» Questions
1/ In the EWH placement account, how many pieces of equipment did the writer's group repair during its stay?
2/ From the EWH placement account, output the passage starting at "The KCMC is" and ending at "figures from EWH.".

» Text
◆ ◆ ◆ ◆ ◆
Prior to our placements at local hospitals the students of the 2014 EWH summer institute (myself included) took part in a month-long educational course on “Engineering in the Developing World” and an introductory Swahili course – a program which proved to be of considerable advantage as we were soon to develop a trusting relationship with the departments we would come to work for.
After this first month of education I was moved to my placement along with my group, which besides myself consisted of a student from Duke and one from Harvard. We were to work in two hospitals: Kilimanjaro Christianity Medical Centre (KCMC) and Mawenzi Hospital, both situated in the town of Moshi, Kilimanjaro region.
The KCMC is one of the largest and most prestigious institutions in Tanzania and has a biomedical engineering department consisting of 30 engineers and technicians. Despite good will and hard work from the department, it was obvious that we could do much in both hospitals, just as we could learn a lot from them. Our group alone repaired more than 60 pieces of equipment during our stay. Overall, this year’s EWH summer program returned 4,200 pieces of equipment amounting to 8.6 milion according to the latest figures from EWH.
If I was to draw one conclusion about medical equipment in developing countries today, I would say that it simply should not be allowed to donate without informing properly about that specific piece of equipment in the local language (or in English, at the least):
In so many places we found rooms and whole warehouses filled with piles of medical devices. To our surprise, very often these devices could be put back into service by simple mechanical repairs. We even found completely new operating theatres that could not be used because they were packed full of unused equipment. I was left behind wondering if donations do any good at all – or if they do more harm than good. During our month at the hospital we slowly started to learn the reasons why these equipments weren’t in use: How were people supposed know how to use a piece equipment, if they had no manual for it? Or how could they use a machine, if the user interface was in Dutch or in German? When a repair was to be done after all, many reported difficulties and bureaucratic systems when having to acquire replacement parts, such as a lightbulb for a microscope.
◆ ◆ ◆ ◆ ◆
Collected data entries
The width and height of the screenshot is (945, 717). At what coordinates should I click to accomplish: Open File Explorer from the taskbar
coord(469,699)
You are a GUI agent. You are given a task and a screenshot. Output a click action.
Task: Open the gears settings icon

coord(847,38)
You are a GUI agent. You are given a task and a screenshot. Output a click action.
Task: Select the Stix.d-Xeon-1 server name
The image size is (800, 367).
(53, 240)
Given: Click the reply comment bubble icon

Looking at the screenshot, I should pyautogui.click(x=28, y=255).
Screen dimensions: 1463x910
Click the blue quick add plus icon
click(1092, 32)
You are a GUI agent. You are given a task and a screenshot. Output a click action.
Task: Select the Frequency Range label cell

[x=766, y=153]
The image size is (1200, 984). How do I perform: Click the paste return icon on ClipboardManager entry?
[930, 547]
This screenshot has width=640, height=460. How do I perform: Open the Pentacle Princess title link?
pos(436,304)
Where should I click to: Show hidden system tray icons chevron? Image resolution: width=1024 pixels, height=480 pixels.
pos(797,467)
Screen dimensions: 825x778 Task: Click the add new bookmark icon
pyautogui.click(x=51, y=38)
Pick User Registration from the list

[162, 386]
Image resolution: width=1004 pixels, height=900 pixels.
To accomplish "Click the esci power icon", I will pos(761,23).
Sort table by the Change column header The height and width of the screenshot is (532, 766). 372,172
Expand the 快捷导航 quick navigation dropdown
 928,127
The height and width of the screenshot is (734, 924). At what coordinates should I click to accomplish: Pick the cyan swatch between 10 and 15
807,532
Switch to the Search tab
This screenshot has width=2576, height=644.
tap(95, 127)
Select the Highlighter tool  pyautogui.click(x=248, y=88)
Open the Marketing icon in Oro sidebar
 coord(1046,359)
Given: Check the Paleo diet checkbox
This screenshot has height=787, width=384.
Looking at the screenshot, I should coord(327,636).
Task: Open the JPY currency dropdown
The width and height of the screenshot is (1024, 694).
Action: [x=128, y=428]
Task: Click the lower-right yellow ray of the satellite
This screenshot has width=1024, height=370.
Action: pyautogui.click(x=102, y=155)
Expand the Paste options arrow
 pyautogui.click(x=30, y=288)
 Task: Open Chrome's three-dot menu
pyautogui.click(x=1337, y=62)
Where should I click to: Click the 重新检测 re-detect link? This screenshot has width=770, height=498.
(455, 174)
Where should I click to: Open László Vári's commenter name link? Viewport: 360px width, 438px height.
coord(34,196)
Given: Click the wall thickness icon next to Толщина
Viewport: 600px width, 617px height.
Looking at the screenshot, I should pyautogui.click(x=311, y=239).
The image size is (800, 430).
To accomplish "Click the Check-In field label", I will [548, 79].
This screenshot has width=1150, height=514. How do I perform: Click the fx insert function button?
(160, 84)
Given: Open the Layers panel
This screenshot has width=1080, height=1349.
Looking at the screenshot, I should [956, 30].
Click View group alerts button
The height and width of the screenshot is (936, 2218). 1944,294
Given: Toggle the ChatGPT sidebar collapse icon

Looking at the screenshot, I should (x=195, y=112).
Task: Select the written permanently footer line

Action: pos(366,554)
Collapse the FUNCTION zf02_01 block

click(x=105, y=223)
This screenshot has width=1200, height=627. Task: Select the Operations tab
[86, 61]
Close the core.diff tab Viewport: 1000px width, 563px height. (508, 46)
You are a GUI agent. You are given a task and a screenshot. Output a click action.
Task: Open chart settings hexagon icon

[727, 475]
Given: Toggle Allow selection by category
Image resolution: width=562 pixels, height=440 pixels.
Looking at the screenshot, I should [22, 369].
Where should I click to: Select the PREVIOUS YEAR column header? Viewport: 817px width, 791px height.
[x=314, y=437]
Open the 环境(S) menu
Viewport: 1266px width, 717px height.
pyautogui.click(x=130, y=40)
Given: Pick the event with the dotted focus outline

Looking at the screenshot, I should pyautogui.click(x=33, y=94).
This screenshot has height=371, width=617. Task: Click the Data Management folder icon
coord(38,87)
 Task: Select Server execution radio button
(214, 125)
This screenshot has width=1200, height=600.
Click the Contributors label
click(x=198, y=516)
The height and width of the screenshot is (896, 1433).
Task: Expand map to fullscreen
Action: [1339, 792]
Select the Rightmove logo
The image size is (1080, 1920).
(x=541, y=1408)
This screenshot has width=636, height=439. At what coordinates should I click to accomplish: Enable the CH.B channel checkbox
◆ ◆ ◆ ◆ ◆
» Completed exercise
1/ More than 60 pieces of equipment.

2/
The KCMC is one of the largest and most prestigious institutions in Tanzania and has a biomedical engineering department consisting of 30 engineers and technicians. Despite good will and hard work from the department, it was obvious that we could do much in both hospitals, just as we could learn a lot from them. Our group alone repaired more than 60 pieces of equipment during our stay. Overall, this year’s EWH summer program returned 4,200 pieces of equipment amounting to 8.6 milion according to the latest figures from EWH.